## Exercise
Reproduce the rows below, substituting "graphical interface agent" for each occurrence of "GUI agent" and leaving everything else unchanged.

##### Working data

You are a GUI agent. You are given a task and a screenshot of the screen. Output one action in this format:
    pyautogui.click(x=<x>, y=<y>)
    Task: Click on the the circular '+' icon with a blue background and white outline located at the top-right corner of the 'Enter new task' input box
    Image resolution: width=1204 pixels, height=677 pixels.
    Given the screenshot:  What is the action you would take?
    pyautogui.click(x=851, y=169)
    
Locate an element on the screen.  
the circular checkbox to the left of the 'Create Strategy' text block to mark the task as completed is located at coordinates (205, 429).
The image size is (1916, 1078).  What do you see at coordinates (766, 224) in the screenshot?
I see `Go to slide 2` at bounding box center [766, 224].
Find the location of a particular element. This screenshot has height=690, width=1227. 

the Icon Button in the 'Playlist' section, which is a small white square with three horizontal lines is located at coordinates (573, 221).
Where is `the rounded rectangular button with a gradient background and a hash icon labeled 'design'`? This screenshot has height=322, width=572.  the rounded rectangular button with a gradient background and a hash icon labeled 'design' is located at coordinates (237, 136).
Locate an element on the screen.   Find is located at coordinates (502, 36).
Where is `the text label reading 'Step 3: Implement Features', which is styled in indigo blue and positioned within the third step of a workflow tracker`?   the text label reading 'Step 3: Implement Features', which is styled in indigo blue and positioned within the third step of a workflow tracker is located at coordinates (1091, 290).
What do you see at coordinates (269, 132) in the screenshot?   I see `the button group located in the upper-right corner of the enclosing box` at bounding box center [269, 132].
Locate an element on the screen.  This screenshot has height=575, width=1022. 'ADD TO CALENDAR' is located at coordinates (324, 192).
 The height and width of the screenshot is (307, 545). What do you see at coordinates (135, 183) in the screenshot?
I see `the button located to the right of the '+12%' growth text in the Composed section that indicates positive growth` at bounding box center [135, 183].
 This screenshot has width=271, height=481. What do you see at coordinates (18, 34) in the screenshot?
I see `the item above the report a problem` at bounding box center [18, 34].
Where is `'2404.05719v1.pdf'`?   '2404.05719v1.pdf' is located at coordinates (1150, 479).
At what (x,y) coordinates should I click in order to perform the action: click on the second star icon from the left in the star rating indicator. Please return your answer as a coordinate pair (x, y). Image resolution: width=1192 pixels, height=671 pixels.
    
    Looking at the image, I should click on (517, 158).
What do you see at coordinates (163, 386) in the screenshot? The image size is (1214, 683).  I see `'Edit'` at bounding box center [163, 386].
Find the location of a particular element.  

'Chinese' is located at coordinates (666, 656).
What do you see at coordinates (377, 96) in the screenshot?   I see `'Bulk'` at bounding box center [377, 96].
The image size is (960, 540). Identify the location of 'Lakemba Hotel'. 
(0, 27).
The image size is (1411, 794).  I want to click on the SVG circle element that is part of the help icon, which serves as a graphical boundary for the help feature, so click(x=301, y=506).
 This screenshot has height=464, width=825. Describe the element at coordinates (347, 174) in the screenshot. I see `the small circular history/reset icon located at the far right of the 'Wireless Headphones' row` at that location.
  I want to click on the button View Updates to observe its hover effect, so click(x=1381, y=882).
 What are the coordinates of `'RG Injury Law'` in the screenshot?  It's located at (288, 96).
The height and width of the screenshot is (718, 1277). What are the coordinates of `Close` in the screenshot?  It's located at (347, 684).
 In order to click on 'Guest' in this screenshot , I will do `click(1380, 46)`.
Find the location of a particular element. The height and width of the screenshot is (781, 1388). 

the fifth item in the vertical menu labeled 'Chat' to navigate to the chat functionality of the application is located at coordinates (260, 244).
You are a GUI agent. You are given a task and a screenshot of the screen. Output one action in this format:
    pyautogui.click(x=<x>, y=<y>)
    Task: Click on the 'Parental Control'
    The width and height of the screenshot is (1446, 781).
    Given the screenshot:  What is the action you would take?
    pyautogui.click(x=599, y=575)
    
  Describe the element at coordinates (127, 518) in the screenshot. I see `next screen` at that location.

##########

## Result for this exercise
You are a graphical interface agent. You are given a task and a screenshot of the screen. Output one action in this format:
    pyautogui.click(x=<x>, y=<y>)
    Task: Click on the the circular '+' icon with a blue background and white outline located at the top-right corner of the 'Enter new task' input box
    Image resolution: width=1204 pixels, height=677 pixels.
    Given the screenshot:  What is the action you would take?
    pyautogui.click(x=851, y=169)
    
Locate an element on the screen.  
the circular checkbox to the left of the 'Create Strategy' text block to mark the task as completed is located at coordinates (205, 429).
The image size is (1916, 1078).  What do you see at coordinates (766, 224) in the screenshot?
I see `Go to slide 2` at bounding box center [766, 224].
Find the location of a particular element. This screenshot has height=690, width=1227. 

the Icon Button in the 'Playlist' section, which is a small white square with three horizontal lines is located at coordinates (573, 221).
Where is `the rounded rectangular button with a gradient background and a hash icon labeled 'design'`? This screenshot has height=322, width=572.  the rounded rectangular button with a gradient background and a hash icon labeled 'design' is located at coordinates (237, 136).
Locate an element on the screen.   Find is located at coordinates (502, 36).
Where is `the text label reading 'Step 3: Implement Features', which is styled in indigo blue and positioned within the third step of a workflow tracker`?   the text label reading 'Step 3: Implement Features', which is styled in indigo blue and positioned within the third step of a workflow tracker is located at coordinates (1091, 290).
What do you see at coordinates (269, 132) in the screenshot?   I see `the button group located in the upper-right corner of the enclosing box` at bounding box center [269, 132].
Locate an element on the screen.  This screenshot has height=575, width=1022. 'ADD TO CALENDAR' is located at coordinates (324, 192).
 The height and width of the screenshot is (307, 545). What do you see at coordinates (135, 183) in the screenshot?
I see `the button located to the right of the '+12%' growth text in the Composed section that indicates positive growth` at bounding box center [135, 183].
 This screenshot has width=271, height=481. What do you see at coordinates (18, 34) in the screenshot?
I see `the item above the report a problem` at bounding box center [18, 34].
Where is `'2404.05719v1.pdf'`?   '2404.05719v1.pdf' is located at coordinates (1150, 479).
At what (x,y) coordinates should I click in order to perform the action: click on the second star icon from the left in the star rating indicator. Please return your answer as a coordinate pair (x, y). Image resolution: width=1192 pixels, height=671 pixels.
    
    Looking at the image, I should click on (517, 158).
What do you see at coordinates (163, 386) in the screenshot? The image size is (1214, 683).  I see `'Edit'` at bounding box center [163, 386].
Find the location of a particular element.  

'Chinese' is located at coordinates (666, 656).
What do you see at coordinates (377, 96) in the screenshot?   I see `'Bulk'` at bounding box center [377, 96].
The image size is (960, 540). Identify the location of 'Lakemba Hotel'. 
(0, 27).
The image size is (1411, 794).  I want to click on the SVG circle element that is part of the help icon, which serves as a graphical boundary for the help feature, so click(x=301, y=506).
 This screenshot has height=464, width=825. Describe the element at coordinates (347, 174) in the screenshot. I see `the small circular history/reset icon located at the far right of the 'Wireless Headphones' row` at that location.
  I want to click on the button View Updates to observe its hover effect, so click(x=1381, y=882).
 What are the coordinates of `'RG Injury Law'` in the screenshot?  It's located at (288, 96).
The height and width of the screenshot is (718, 1277). What are the coordinates of `Close` in the screenshot?  It's located at (347, 684).
 In order to click on 'Guest' in this screenshot , I will do `click(1380, 46)`.
Find the location of a particular element. The height and width of the screenshot is (781, 1388). 

the fifth item in the vertical menu labeled 'Chat' to navigate to the chat functionality of the application is located at coordinates (260, 244).
You are a graphical interface agent. You are given a task and a screenshot of the screen. Output one action in this format:
    pyautogui.click(x=<x>, y=<y>)
    Task: Click on the 'Parental Control'
    The width and height of the screenshot is (1446, 781).
    Given the screenshot:  What is the action you would take?
    pyautogui.click(x=599, y=575)
    
  Describe the element at coordinates (127, 518) in the screenshot. I see `next screen` at that location.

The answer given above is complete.